The other yawning gap in the History is religion. The theme appears sporadically in accounts of specific crises, such as the lead up to the Vietnam War, but most of the discussion is confined to one well-illustrated ghetto, a characteristically self-indulgent essay by Arnold Toynbee. Toynbee tells us that dogmatic or institutional religion is largely defunct or discredited in the modern world, but religious impulses and spiritual hunger remain strong, and are channeled into seemingly secular ideologies such as Communism or nationalism. Religion might survive in some form of non-dogmatic or non-authoritarian future, in loosely bound associations of seekers. There is next to nothing in the History about the realities of any faith tradition or religious institution. The slightness of the coverage sends a powerful negative message, that this is just not something that people care much about any more. Certainly nobody who mattered.
What the editors and compilers did not know was that in 1973-74, an energy crisis would detonate a global economic meltdown, which would undermine nations and ideologies, and turn many millions of people to older and more otherworldly beliefs – within the realm of Islam, of course, but also in Hinduism, Christianity and Judaism. Of course, there was no way in the world they could have known any such thing. But they would have been stunned to envisage the world just ten years ahead, when a dynamic Pope was successfully challenging Communism in eastern Europe and Latin America, and when the Iranian Revolution made radical Islam a mighty force on the world scene. Expand this list as you like, and look at the role of religiously motivated voters in putting Ronald Reagan in the White House, or of activists of other faiths in remaking in revolutionizing the politics of India or Israel.
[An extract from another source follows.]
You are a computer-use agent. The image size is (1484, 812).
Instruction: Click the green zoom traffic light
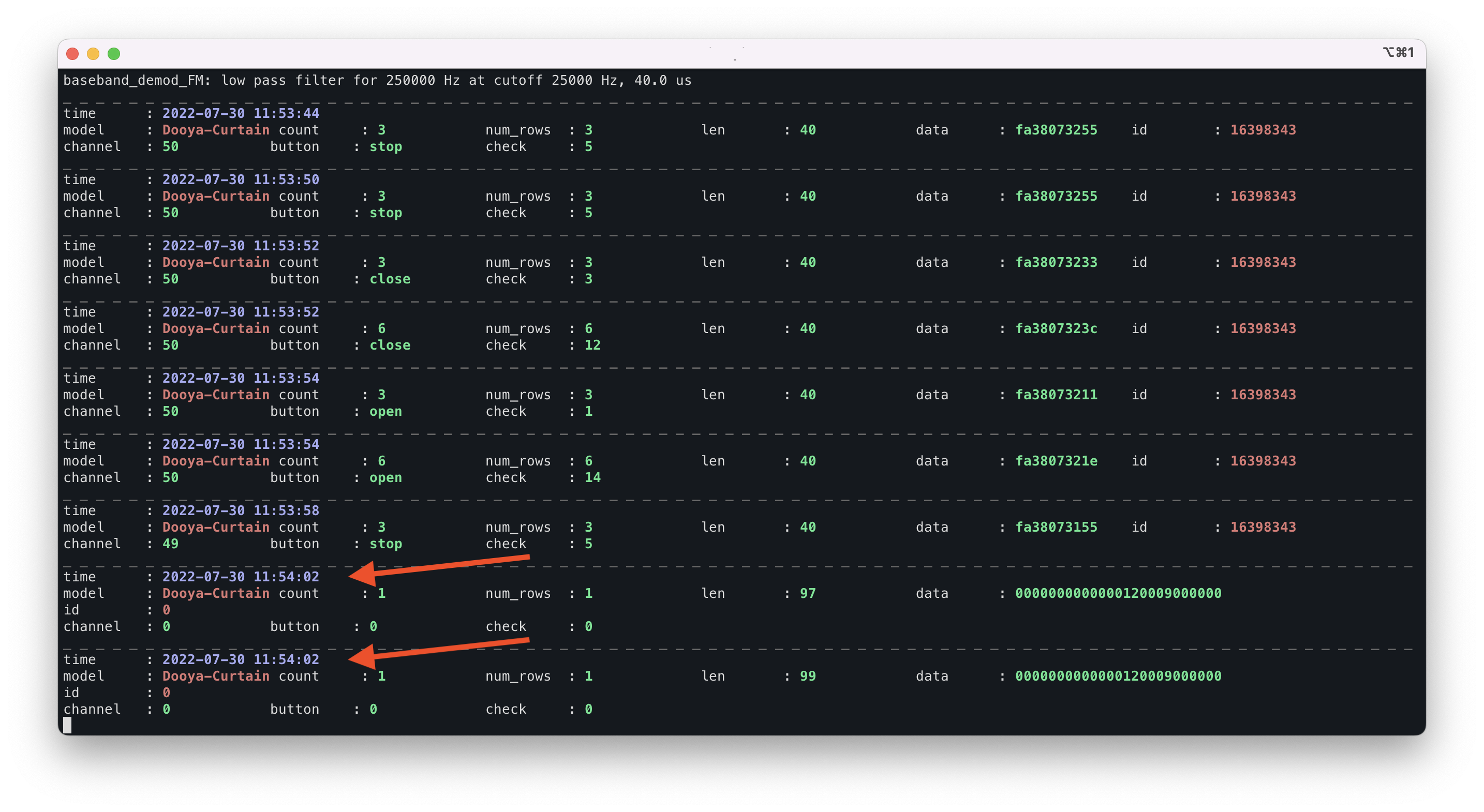(113, 54)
In the matter of religion, the compilers of this fine and thoughtful encyclopedia in 1970 almost entirely missed what would become the most important trend in global politics just five or ten years ahead of them. Even less do they show awareness of the revolutionary power of social trends then emerging, in matters of gender and sexuality. That precedent has to inspire some humility in us today. If we were to dare predict the 2030s, never mind the 2060s, what overwhelming future trends would we miss? I would scarcely dare to attempt a list.
I do though think of one scene in the 2019 HBO series Years and Years, which projects the history of Britain over the coming couple of decades. I hated most of the series, but one early moment is priceless. An upper middle class couple know that their teenage daughter is about to make a Dramatic Announcement, and they know from her search history that she is trying to come out to her parents about being Trans. When she broaches the subject, they are fully prepared, and their liberal hormones go into full flood. Oh darling, how wonderful! Do know that we support and affirm you totally! Don’t be too offended if we make the odd mistake about pronouns, will you?
Then a somewhat confused daughter explains that no, that that is not what she meant. She is indeed preparing to make a full transition, but not of being transsexual, but transhuman. She wants to achieve a full physical merger with machine technology, with bionics, as her consciousness becomes indistinguishable from electronic intelligence. She wants to abandon her body, her physical humanity, not her sex. Her hyper-liberal parents are now baffled and appalled.
There is one candidate for the explosive issues of the coming decade or two. And what else is not presently even on our distant horizon?
Scarcely less intriguing, what topics do we presently think are riveting and vital that will have all but vanished from view in a decade or two?